El azul
nítido del cielo ya comienza, en las tardes de los primeros días de Octubre, a cubrirse
en la zona oriental, sobre la cordillera. Las nubes blancas y grises color
pizarra, con amplios claros de tornasoles que resaltan su abundante espesor,
contrastan entre sí sus naturales colores, semejantes a exóticas visiones. Mas,
el azul del cielo aún predomina en la lejanía; detrás de las mágicas formas que
van creciendo caprichosamente, cubrir todo el vacío quiere, mientras va
muriendo la tarde. La luz va siendo tenue en el apasionado y singular panorama
que fascina a la vez que nos recuerda que ya se acercan los atardeceres tristes
de nuestros grises otoños...
Siempre he
observado, con enorme entusiasmo, los movimientos y transformaciones de las
nubes, estos elementos atmosféricos, ello por la diversidad de formas que en su
acolchado aspecto nos propinan: caballitos volando; gigantes corriendo
amenazantes; lobos bailando, unos, otros aullando; jirafas saltando; y todos
los caprichos imaginables que llegan a parecernos casi reales. De niño,
recuerdo que subía a la azotea de la casa de mis padres, para estar ratos
larguísimos mirando hacia la montaña, sus sombras y las nubes que las
proyectaban; contemplando el espectro celeste, tan limpio y de un azul
dulcificante, que tanto me fascinaba. Esperaba pacientemente ese cortejo de la
niebla empujada por los vientos suaves, los alisios que, en determinadas
alturas, suelen animar el paso lento de su parsimonioso andar. De cuando en
cuando, se agitan e imitan una danza cósmica y se funden en una sola cortina
algodonosa y condensada que se disgrega lentamente y cobra formas diferentes,
algunas de tétricos parecidos e ilusas figuraciones.

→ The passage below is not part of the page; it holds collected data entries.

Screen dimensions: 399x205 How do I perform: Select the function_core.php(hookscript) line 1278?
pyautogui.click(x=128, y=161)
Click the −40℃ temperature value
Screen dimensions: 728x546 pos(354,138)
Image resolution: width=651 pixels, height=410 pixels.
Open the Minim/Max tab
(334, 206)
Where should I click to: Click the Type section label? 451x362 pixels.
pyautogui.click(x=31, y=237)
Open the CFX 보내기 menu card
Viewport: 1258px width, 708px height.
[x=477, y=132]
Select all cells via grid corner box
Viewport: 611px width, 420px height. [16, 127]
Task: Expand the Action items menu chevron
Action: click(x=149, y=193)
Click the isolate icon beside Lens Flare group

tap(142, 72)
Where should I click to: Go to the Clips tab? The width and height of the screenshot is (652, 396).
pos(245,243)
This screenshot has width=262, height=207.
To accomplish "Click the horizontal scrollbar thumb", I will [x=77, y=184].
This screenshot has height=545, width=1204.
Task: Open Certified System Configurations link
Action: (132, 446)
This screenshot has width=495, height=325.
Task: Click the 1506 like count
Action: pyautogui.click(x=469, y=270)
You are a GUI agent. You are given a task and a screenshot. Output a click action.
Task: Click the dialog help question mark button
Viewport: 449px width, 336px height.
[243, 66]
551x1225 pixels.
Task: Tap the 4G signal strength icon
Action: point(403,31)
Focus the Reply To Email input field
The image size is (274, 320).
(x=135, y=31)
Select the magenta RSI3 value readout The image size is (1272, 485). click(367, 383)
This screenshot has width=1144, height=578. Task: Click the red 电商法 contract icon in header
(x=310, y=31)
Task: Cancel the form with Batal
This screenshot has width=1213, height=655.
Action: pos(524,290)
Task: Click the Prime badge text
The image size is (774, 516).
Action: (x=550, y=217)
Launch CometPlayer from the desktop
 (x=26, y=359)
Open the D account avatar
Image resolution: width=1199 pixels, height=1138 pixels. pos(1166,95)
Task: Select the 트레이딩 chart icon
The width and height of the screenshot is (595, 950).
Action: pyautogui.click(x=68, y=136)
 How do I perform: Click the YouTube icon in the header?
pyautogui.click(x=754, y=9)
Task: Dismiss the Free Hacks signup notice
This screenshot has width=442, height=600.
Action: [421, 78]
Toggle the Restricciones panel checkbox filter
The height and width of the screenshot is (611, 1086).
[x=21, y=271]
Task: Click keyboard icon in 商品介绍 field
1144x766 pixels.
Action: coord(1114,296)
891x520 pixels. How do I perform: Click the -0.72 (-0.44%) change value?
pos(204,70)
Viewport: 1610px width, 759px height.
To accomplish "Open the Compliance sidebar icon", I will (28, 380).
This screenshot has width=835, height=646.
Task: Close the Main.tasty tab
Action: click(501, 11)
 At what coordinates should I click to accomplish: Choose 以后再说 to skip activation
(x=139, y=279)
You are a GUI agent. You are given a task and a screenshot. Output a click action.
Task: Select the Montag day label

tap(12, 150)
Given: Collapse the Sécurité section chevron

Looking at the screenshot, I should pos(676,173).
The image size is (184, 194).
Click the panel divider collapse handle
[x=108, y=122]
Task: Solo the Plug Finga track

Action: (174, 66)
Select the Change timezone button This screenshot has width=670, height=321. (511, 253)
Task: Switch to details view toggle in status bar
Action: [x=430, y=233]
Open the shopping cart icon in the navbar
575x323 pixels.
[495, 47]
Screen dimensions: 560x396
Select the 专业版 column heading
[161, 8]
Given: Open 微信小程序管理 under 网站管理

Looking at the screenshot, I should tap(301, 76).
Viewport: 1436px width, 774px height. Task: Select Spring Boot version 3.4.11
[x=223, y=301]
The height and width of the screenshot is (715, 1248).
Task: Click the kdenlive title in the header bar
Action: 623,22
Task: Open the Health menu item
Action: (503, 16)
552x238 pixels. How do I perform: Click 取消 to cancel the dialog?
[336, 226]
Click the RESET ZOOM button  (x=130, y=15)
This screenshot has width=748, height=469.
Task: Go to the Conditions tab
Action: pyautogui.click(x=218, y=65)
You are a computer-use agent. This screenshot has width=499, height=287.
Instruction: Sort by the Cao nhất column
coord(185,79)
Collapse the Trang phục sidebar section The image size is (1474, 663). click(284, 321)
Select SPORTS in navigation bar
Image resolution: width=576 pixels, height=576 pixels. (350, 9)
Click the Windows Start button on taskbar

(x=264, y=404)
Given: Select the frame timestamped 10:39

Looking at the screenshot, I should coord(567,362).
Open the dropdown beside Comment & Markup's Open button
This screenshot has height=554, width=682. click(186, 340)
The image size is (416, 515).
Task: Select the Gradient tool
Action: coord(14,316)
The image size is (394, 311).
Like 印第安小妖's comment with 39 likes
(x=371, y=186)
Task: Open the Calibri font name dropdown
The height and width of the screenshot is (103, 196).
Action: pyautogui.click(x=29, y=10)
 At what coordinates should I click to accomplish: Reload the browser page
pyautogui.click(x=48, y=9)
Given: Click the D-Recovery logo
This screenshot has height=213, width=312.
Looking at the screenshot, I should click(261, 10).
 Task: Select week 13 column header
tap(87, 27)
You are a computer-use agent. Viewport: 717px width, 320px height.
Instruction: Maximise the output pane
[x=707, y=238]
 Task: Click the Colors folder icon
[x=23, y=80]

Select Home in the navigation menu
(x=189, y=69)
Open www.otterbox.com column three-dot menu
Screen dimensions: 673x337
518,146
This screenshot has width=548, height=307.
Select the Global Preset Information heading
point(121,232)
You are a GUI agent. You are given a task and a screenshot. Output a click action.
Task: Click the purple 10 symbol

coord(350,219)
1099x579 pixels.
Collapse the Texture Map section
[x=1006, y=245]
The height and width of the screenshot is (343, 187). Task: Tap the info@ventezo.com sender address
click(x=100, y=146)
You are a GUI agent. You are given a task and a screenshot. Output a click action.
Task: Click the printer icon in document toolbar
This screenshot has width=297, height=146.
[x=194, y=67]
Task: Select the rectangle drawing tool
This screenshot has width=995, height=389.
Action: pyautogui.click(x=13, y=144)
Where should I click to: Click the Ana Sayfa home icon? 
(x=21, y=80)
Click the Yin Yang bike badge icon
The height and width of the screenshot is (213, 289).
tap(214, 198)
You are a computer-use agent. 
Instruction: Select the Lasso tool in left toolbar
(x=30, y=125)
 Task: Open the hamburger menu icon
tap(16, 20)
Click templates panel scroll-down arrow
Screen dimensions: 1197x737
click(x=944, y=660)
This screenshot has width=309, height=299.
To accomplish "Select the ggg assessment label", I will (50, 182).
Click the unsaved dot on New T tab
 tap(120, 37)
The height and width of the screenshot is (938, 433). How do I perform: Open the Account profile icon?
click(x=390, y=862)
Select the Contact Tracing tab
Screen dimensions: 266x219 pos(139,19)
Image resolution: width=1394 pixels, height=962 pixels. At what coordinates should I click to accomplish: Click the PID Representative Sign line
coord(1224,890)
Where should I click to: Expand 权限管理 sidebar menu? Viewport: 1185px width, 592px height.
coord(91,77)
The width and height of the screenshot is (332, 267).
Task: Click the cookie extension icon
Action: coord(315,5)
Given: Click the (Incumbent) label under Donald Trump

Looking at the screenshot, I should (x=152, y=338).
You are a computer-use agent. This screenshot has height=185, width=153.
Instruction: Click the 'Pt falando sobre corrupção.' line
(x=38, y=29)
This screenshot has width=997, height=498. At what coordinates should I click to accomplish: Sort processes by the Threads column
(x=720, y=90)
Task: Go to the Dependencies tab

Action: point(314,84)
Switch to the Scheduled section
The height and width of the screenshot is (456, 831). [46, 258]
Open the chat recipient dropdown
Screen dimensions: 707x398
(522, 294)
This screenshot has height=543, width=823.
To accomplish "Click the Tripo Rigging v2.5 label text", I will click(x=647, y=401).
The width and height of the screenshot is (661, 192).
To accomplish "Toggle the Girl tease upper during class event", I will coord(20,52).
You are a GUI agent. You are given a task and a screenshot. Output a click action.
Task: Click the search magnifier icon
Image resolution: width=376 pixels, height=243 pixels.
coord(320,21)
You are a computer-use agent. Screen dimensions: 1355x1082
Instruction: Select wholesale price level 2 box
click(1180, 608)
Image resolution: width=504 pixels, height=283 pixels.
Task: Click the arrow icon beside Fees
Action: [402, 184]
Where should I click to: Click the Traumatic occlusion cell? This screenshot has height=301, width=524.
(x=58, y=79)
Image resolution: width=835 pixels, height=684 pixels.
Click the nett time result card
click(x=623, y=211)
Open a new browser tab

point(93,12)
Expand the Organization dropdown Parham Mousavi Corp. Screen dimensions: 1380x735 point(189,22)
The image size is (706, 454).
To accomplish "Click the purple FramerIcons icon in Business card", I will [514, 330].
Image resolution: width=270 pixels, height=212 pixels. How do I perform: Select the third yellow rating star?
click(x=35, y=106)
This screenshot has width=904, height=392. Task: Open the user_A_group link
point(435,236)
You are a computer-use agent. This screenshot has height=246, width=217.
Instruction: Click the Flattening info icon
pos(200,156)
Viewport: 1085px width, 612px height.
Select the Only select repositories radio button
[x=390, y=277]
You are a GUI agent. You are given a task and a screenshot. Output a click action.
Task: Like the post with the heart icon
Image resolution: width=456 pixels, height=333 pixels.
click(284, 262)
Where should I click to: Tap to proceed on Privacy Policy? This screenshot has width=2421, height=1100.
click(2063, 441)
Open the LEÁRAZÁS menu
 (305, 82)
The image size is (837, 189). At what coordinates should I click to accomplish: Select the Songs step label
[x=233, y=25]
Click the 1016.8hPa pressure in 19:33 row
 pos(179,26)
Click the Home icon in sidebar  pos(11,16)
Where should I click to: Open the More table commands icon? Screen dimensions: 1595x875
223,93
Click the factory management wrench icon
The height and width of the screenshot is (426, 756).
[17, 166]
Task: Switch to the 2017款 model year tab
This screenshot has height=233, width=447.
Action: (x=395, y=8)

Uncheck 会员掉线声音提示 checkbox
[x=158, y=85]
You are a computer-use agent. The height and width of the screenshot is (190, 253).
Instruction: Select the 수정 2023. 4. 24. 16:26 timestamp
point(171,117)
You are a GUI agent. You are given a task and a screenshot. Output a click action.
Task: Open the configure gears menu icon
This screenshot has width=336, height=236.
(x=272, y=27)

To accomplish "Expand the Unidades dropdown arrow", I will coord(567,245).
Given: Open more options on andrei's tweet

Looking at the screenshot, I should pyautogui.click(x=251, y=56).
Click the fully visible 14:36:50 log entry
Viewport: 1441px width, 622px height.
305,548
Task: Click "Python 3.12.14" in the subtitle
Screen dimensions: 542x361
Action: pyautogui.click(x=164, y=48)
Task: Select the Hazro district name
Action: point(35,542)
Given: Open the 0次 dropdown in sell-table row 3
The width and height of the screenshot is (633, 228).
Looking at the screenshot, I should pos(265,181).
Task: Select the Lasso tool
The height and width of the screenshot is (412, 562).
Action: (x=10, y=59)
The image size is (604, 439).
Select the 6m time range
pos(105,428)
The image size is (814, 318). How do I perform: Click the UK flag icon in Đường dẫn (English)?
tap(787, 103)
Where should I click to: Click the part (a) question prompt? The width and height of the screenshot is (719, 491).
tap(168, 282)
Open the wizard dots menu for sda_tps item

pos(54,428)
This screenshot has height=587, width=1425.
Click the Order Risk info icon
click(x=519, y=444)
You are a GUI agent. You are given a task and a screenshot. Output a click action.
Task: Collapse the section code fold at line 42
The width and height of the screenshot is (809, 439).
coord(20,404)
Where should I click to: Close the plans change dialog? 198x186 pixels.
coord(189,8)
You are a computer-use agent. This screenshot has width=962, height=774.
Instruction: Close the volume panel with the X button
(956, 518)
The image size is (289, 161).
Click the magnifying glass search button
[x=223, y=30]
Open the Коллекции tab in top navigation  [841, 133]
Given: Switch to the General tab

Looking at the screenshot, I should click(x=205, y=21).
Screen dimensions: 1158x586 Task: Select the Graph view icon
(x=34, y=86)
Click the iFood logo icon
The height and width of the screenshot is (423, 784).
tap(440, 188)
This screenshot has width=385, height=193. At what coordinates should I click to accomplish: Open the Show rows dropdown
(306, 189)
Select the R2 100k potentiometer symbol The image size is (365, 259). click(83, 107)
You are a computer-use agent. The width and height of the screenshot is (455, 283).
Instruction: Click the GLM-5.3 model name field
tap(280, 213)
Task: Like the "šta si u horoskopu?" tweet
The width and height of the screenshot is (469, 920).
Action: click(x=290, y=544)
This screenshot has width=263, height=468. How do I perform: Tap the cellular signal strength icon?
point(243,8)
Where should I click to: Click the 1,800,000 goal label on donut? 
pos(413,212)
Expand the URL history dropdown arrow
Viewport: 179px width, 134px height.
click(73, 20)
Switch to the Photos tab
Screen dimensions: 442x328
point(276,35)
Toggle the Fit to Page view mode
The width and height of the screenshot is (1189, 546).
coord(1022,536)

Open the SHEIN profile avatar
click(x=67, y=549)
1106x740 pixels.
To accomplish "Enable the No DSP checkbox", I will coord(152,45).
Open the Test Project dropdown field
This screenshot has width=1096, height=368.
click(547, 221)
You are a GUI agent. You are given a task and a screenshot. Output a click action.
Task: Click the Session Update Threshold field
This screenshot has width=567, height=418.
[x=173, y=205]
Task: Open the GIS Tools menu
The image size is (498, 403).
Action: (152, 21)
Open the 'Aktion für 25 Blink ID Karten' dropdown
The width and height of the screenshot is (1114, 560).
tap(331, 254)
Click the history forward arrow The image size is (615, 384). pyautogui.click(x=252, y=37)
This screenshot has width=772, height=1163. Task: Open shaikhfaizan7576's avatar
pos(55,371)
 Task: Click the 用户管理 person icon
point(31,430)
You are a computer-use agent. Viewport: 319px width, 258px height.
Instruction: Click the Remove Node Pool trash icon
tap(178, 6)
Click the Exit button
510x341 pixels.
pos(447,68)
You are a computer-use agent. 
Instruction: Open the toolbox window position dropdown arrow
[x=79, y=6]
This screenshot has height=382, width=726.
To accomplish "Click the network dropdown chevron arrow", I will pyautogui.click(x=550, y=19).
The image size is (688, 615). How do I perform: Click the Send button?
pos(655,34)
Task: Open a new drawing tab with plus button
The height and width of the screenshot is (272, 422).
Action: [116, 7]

Y cuando se están quietas,
la danza parece quedar petrificada: los vientos orquestados han detenido el
pulso melódico de sus ritmos y al unísono todas oscurecen; el fondo celeste del
firmamento va siendo cómplice de la soledad de la noche que ha comenzado en el
entorno alejado de la montaña... Y en el poniente, volviendo la mirada hacia
ese bello paisaje, la línea divisoria entre el mar y el cielo se sonroja con
fulgores encendidos de imponente atractivo, una estampa sugerente y hermosa,
viendo la atrayente silueta de la isla de La Palma, más nítida y clara que nunca, casi al
alcance de mis manos; y la mar serena, pincelada otrora de un rojo amarillo
luminiscente, que va desvaneciendo, sin perder por ello encanto alguno de su
poética presencia, que, cierto es, me cautiva irresistiblemente.
Quiero ver
morir la tarde, hasta que lleguen las tinieblas a mi balcón, mientras la ciudad
se agita, alegre y bullanguera.
El contraste
es digno de mención. Ya el rojo, - sol de los muertos - va languideciendo
lentamente y se pueden ver resurgiendo, abundantes velos teñidos de un naranja
débil, que agoniza en la distancia, sobre el mar fulgente. Aparecen de súbito,
unos nubarrones renegridos que se precipitan torvos sobre los últimos claros...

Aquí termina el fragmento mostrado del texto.